Thanks! What queries are you finding painful? Most should be under a second, there's some that are expensive though
You're not alone! We've heard this from others as well, planning to add it soon
The job functions we currently classify have been mostly focused by our early users/customers (companies building products/tools/infrastructure for data and software engineering teams), and handling the multilingual aspects of those across countries well.
We're aiming to extend this in two ways:
1. Adding job title and job description full-text search, to handle the long tail of usecases (in-flight project)
2. Extend the job function classification to the full universe of jobs that people can have
Congrats on the launch!
API could be helpful for enrichment of internal sources. MCP would also definitely make sense as well
Right now, we've focused on normalizing several key entities (e.g. organizations including parent/subsidiary relations, technologies, people, and job functions), and capturing the relations between these as well as additional useful metadata like location and industry.
From a backend implementation standpoint, this is currently implemented as structured relational tables for query performance and simplicity (e.g. count up all teams mentioning pytorch in job posts including rolling up across parent subsidiaries and sort by the biggest organizations descending).

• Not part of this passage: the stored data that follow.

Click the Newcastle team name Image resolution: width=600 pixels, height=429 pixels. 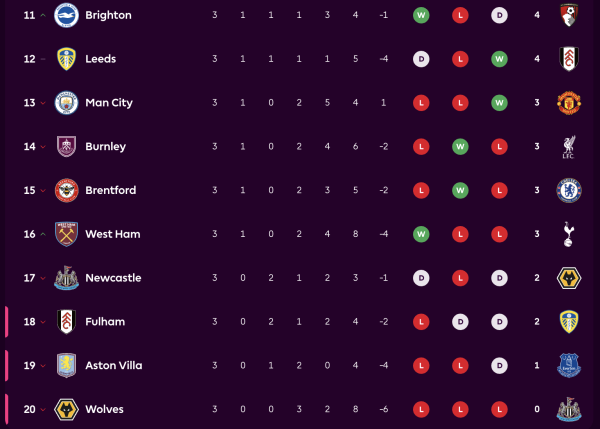(x=113, y=278)
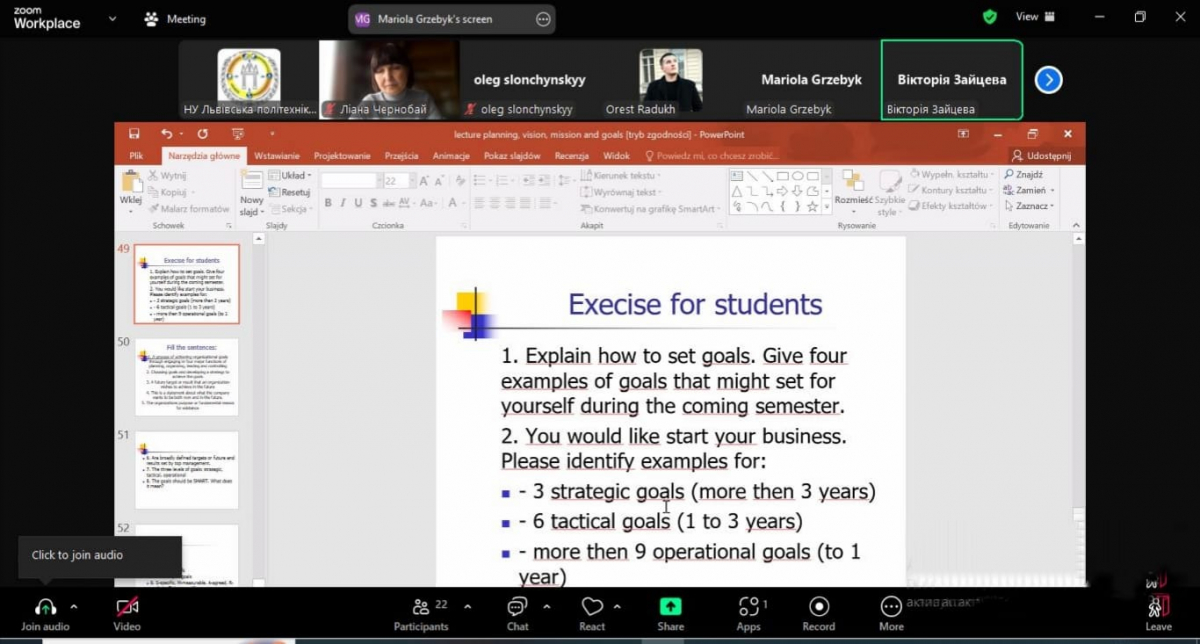Show more participants with the blue arrow
The width and height of the screenshot is (1200, 644).
click(x=1048, y=80)
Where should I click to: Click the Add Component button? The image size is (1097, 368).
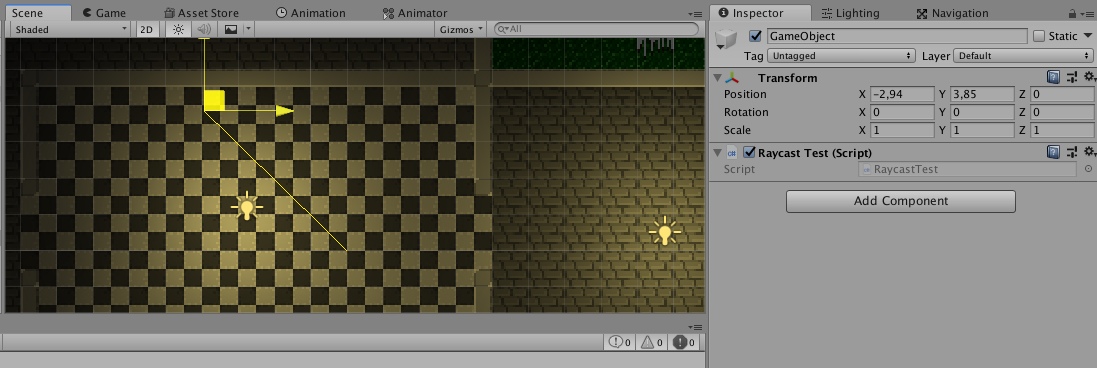(x=900, y=201)
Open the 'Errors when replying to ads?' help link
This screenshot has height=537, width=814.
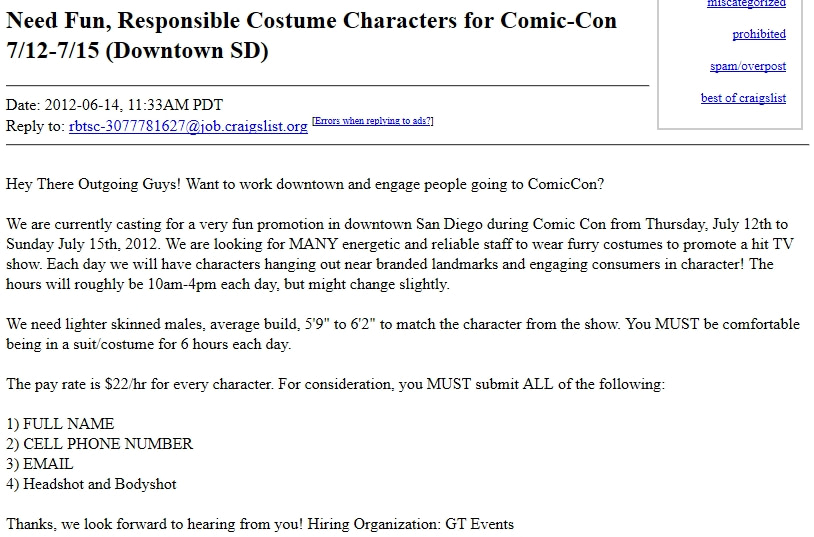[x=373, y=121]
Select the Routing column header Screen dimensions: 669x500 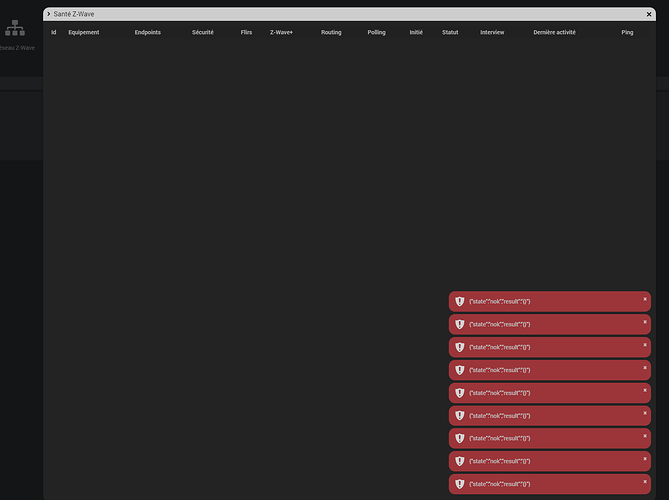click(331, 32)
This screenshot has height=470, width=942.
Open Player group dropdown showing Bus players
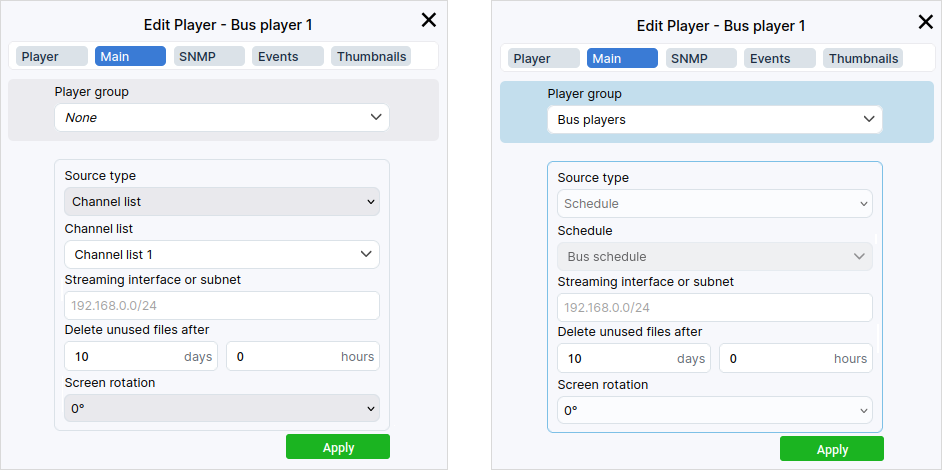(714, 120)
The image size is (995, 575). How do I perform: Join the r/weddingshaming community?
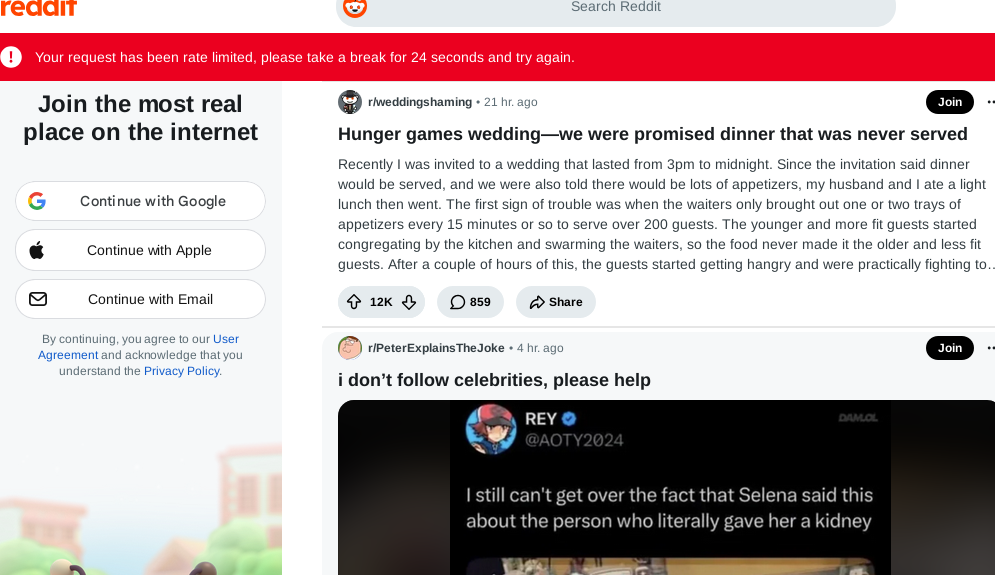[949, 102]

Future direction here is TBD as we expand the sources that we cover and types of queries that can be computed across these sources.
There's been a lot of attempts at building high-quality public knowledge graphs that haven't hit escape velocity.

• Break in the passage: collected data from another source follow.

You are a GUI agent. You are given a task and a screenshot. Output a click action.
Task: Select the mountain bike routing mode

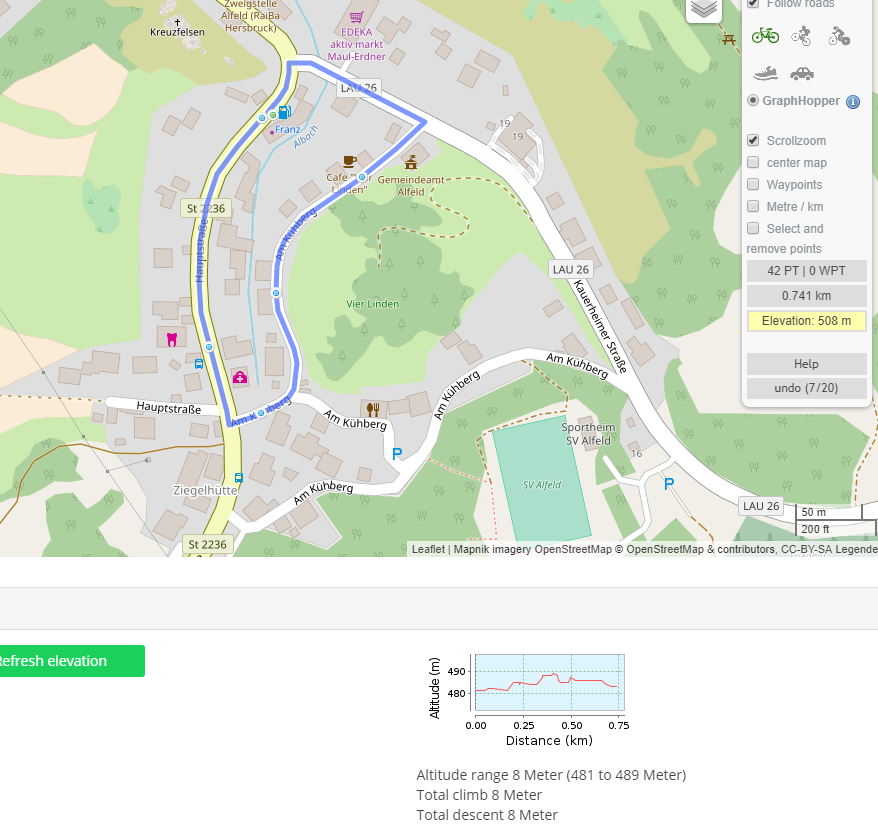pyautogui.click(x=801, y=37)
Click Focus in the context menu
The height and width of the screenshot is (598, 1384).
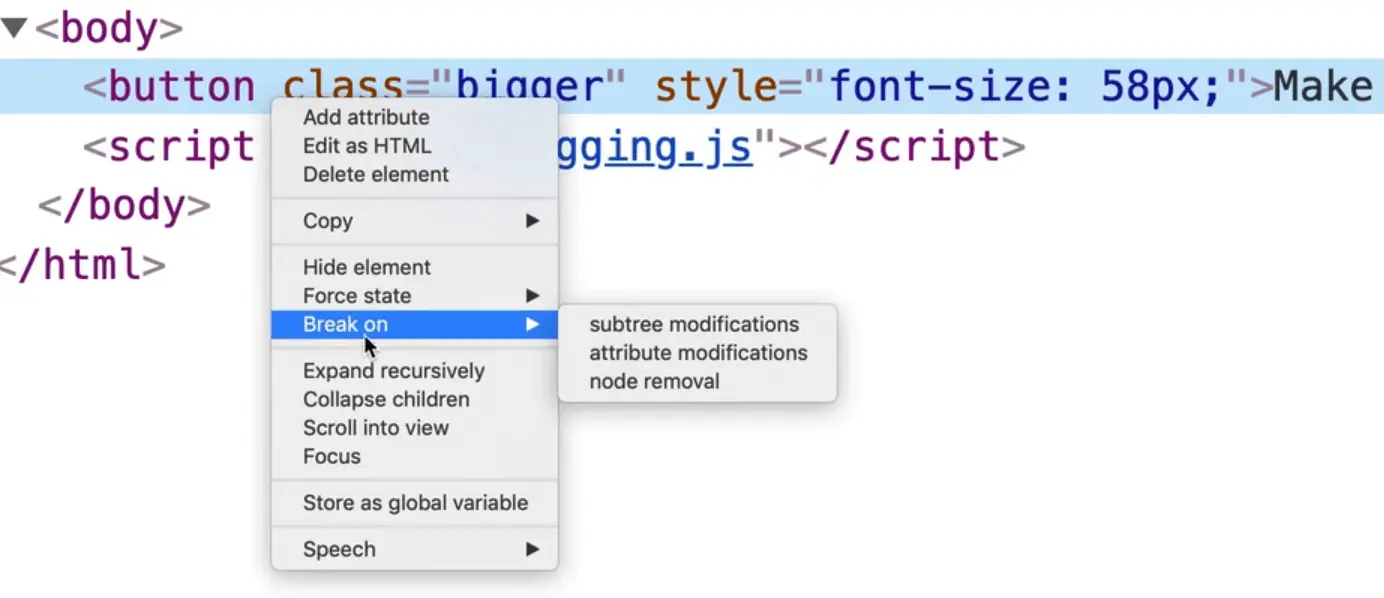click(x=332, y=456)
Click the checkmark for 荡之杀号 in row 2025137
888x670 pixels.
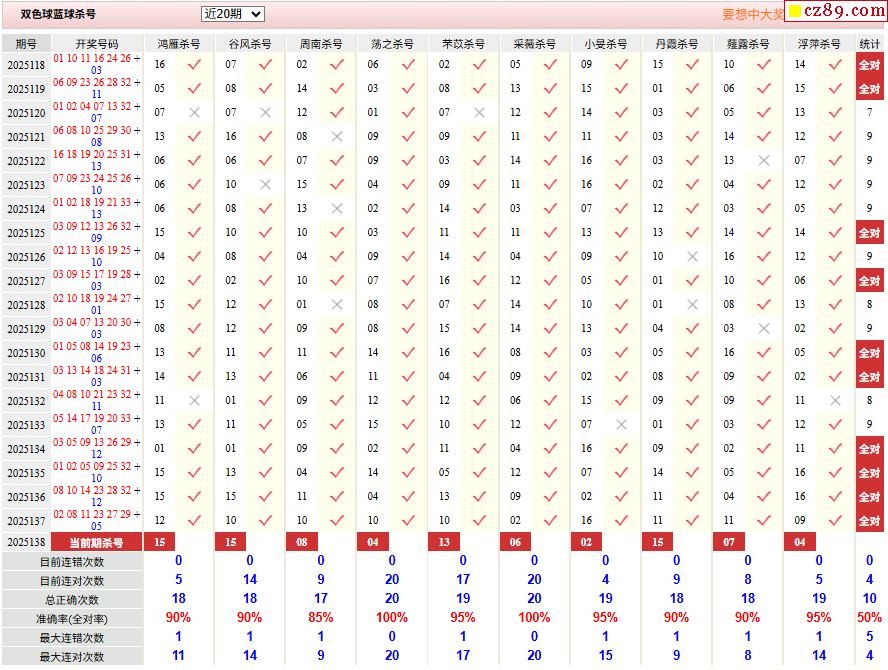click(x=408, y=521)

We're focusing on a structured, commercially relevant subset of the problem as a starting point to generate a critical mass of usage and funding that will enable us to build the bigger vision: a highly structured, up-to-date, and trusted repository of all the facts about the world that is easy to browse, query, and integrate programatically into all the relevant workflows (including for grounding LLM's)
Tools like Clay and Apollo are often misused for spammy cold outreach—which rarely works. The real value lies in enriching leads who’ve already shown interest, helping align marketing efforts with the right prospects. Beyond that, more data doesn’t always improve GTM decisions.
I'd love to hear(and learn) how others would want to use this tool specifically for GTM.
1. Revenue Operations teams
Integrate Sumble's data programmatically to help with account scoring, territory planning, account qualification/disqualification, and CRM data cleanup. We provide feature matrices that feed ML models for large sales teams.
2. Individual AE's/SDR's
Many sales people have a small universe of named accounts that they go deep on. They use Sumble to understand the buying groups that exist within their target accounts, and which relevant technologies these groups use, and any relevant projects going on (e.g. data infrastructure migrations, cloud migrations, and GenAI projects can be critical signals for many of our customers)
For ongoing awareness of key changes within accounts, we work with our enterprise customers to define all the signals that are relevant to their sales plays, and send email/slack notifications when any of these signals happens in their accounts as well.
For sales reps with a larger universe of accounts (e.g. the SMB/commercial tier), they use us to filter out a lot of the noise in their territory and understand which accounts are real active businesses that are potential users of their product that they should spend time on.
3. Marketing
Marketers use us to figure out which accounts to focus on, and to spin up very targeted LinkedIn/Facebook/etc. campaigns to reach their most likely potential users and buyers
requires you to sign in, which then follows by marketing emails.